Yezidilerin dinlerine gelince belki de dünyanın en ilginç din mozayiğine sahiptirler. İran Zerdüşt dininden, Mani dininden, Hırıstiyanlıktan, İslamiyetten çeşitli figürler ve inanışlar alarak karma bir din meydana getirmişler ve türlü baskılara rağmen dinlerine inanmaya devam etmişlerdir. Kutsal kitap olarak kabul ettikleri Kitab el-Cilva ve Mushaf Reş (Kara Kitap) adlı Arapça kökenli kitapları vardır. Ama din adamları birkaç kelimeden fazla Arapça bilmezler.
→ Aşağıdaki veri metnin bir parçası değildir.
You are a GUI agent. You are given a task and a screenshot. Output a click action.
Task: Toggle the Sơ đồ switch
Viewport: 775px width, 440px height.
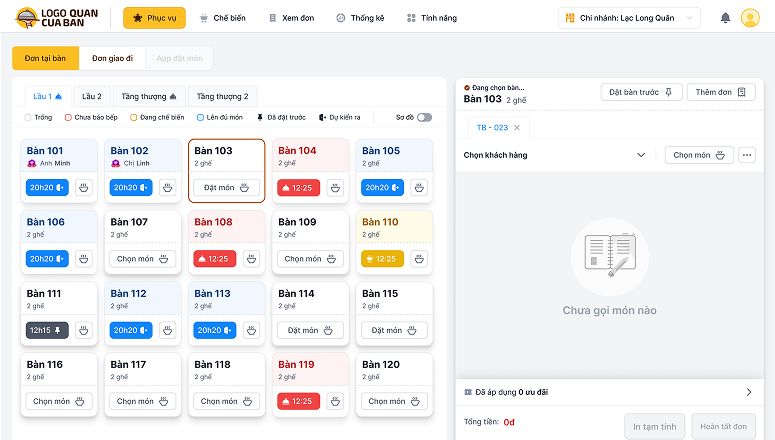pos(425,117)
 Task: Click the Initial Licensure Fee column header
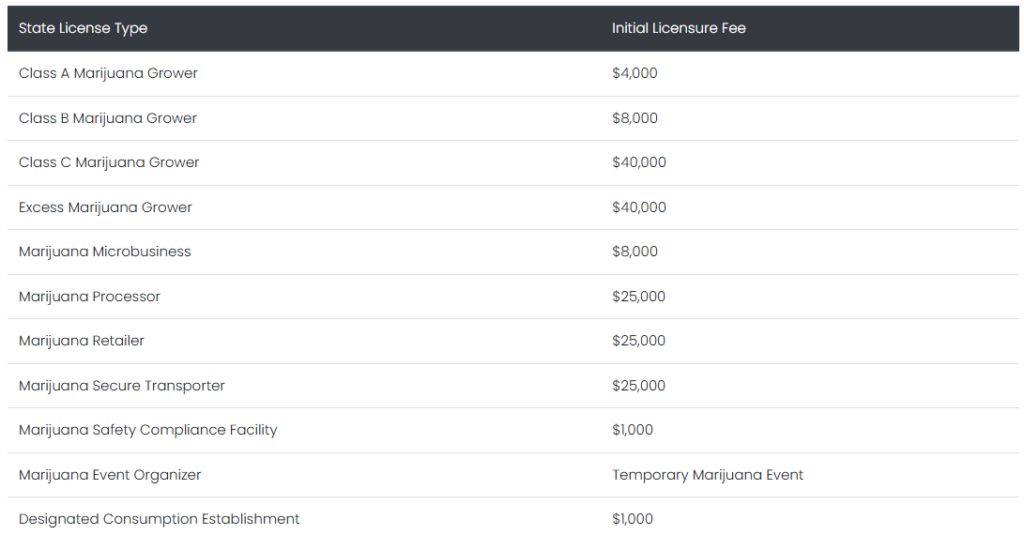coord(679,28)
Bir Yezidi için en korkunç ceza mensup olduğu toplumdan atılmaktır. Bu durumdaki bir insanı eşi ve çocukları da dışlarlar.
Bir Yezidi’nin etrafına bir daire çizildiğinde açlıktan ölse bile bu daireyi atlayıp dışarı çıkamaz. Bir kişi gelip dairenin bir kısmını silerek buna yol verirse ancak oradan çıkması mümkün olur. Bunun bir başka şekli de “değneğinden atlamak” şeklinde bölgede yaşamaktaydı. “Doğru söylüyorsan o zaman şu değnekten atla” denildiğinde, yalan söyleyen bir kişinin o değnekten atlaması mümkün değildi.
*****
Son zamanlarda Hakkâri yöresinde artan terör olayları ve bu terör olaylarına destek verenlerin kimler olduğu, araştırılması gereken bir konudur. Biz sadece Yezidî veya Ezidî olarak bilinen bu ilginç topluluk hakkında ansiklopedik bilgi vermeye çalıştık. Yezidilerin Sincar dağlarındaki mağaralara girerek Melik Ahmed Paşa kuvvetlerine karşı günlerce nasıl savaştığını ve nasıl teslim olmak zorunda bırakıldıklarını belki bir başka yazımızda ele alırız.

Prof. Dr. Yılmaz Kurt
Prof. Dr. Yılmaz KURT 1971 yılında Ankara Üniversitesi İlahiyat Fakültesi'ni; 1983 yılında DTCF Tarih Bölümü'nü bitirdi. 2003 yılınd doçent; 2009 yılında Profesör oldu. Tarih Bölümü Başkanlığı ve Osmanlı Araştırmaları ve Uygulamaları Merkezi Müdürlüğü görevlerinde bulundu. Türk Tarih Kurumu, Çukurova Tarihinin Kaynakları dizisinde 6 kitabı yayınlandı. Osmanlıca Dersleri 1 kitabı 25. baskısını yaptı. Evli ve 2 çocuk, 5 torun sahibidir.